I think you should have a look at python, IMHO as expressive if not more
expressive than perl, with out all the *(star-caneries). It has a very nice
syntax, OO (almost) script language that can interface with 'C'.

Python can be found at

    Home:          ftp pub/python from ftp.cwi.nl
    N.America:     ftp pub/plan/python/cwi from gatekeeper.dec.com
    Europe:        ftp pub/unix/languages/python from ftp.fu-berlin.de

You should take a look, there are some documents there which you can pull off
to look at first, I think you will be impressed.

Regards
   -Alun
--
| A.Champion                | > I'm incomunicado.

|                           | > About 3 miles from Cognito. (10)



Tue, 04 Feb 1997 16:50:32 GMT  
 Simple syntax? A definition?

Zvi> Following the recent thread on perl vs. Icon, and posts about
Zvi> UNIX *tools* I started thinking on how one can define what are
Zvi> the good qualities a synatx should have.  It appears to me that
Zvi> what counts is simplicity. A simple syntax would be one that can
Zvi> easaly be built (NOT parsed) by programs (so that the language
Zvi> can be used as a tool interface). It would also be easy for
Zvi> humans (that's us!) to learn and use.

Zvi> Does anyone have suggestions on how to define this in a more
Zvi> mathematical or precise way? I thought about YACC
Zvi> clauses/sentence. But I am not sure it's enough because the YACC
Zvi> approach narrows you down to LALR.

Zvi> I thought one criterion can be PROXIMITY - that is that
Zvi> semantically related elements should be near each other.  Any
Zvi> others?

I've been thinking about this somewhat lately, because my dissertation
work involves adding parallel programming constructs to sequential
languages, and I want to do so in a *clear* way.

The things that I've come up with so far are:

<1> Unambiguous - for a human reader, it helps a *lot* if there's only one
   correct reading of an element.

<2> Orthogonal - different constructs should look different. (closely
  related to <1>. If I look at a construct, I should be able to tell what
  it does with minimal knowledge about context. if x = a is an assignment
  statement, then x=a shouldn't also be a comparison in a different context.)

<3> Minimal - the less "noise" there is in the syntax the better. (ie,
  COBOL is *bad*, because it's very hard to isolate the meaningful
  text from all of the excess garbage.)

<4> Proximity - I agree with you, it's very important that related elements
   be near each other.

<5> Seperation - clauses should be visibly seperated. (This applies to
   things like the different branches of an if statement.
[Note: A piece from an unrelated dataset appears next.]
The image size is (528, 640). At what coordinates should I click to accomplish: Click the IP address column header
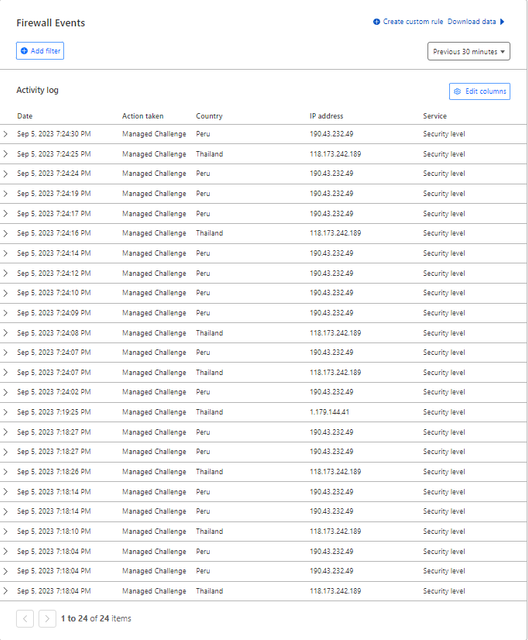tap(326, 116)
Lisp style
   if's can be bad, because it's hard to see where the "then"
   part ends and the "else" part begins.

<6> Legible - using a large number of bizzare symbols makes a program
  much harder to read. (Look at a one-liner in APL, compared to a
  program in J with the primitives aliased to english words. Both
  can provide a beautiful, elegant solution to a problem. But almost
  anyone can read the J program given a 5 minute introduction to the
  language, and the APL program can take an expert time to decode.)

        <MC>



Tue, 04 Feb 1997 21:35:02 GMT  
 Simple syntax? A definition?
A lot of these issues have been covered long ago.  Consider "On the Design
of Programming Languages", Nicklaus Wirth (Information Processing 74, pp.
386-393) or "Hints on Programming Language Design", C.A.R.Hoare (Stanford
University Science Department Technical Report No. CS-73-403, Dec. 1973
avaliable from IEEE).  Both are widely reprinted in various books on
language design (I have both in "Tutorial Programming Language Design",
A.I. Wasserman Ed., IEEE Catalog No. EHO 164-4).  It's rather interesting
that after 20 years people are still arguing the same issues (and coming
to the same conclusions).

A recent trend in functional languages is to design such simplistic syntax
that the whole syntax diagram fits on one printed page (with room for
commentary).  This causes programs written in the language to have a flat,
featureless appearance.  It's rather like trying to navagate in a
featureless desert - even a compass only tells you direction and give no
information about where you are.  The only way you can read such programs
is by carefully reading every definition sequentially.  You can't scan or
jump around because there are no syntactic landmarks to guide your way.
And you must memorize *all* prior definitions or you'll lose your way
entirely.  Very bad designs like this are often proudly displayed by their
designers (on this very newsgroup at times).  Oh well.  Wirth learned this
lesson with EUCLID over thirty years ago - a case of "those who don't
understand history are doomed to repeat it"?

Cheers.



Wed, 05 Feb 1997 02:12:03 GMT  
 Simple syntax? A definition?

Quote:

><3> Minimal - the less "noise" there is in the syntax the better. (ie,
>  COBOL is *bad*, because it's very hard to isolate the meaningful
>  text from all of the excess garbage.)

However, you have to distingusih between "noise" ( which is BAD ) and
"redundancy" ( which is GOOD ). i.e. there is such a thing as TOO
minimal.

A lot of sytle books, for example, recommend not using variable names
that only differ by one character. They can be misread too easily.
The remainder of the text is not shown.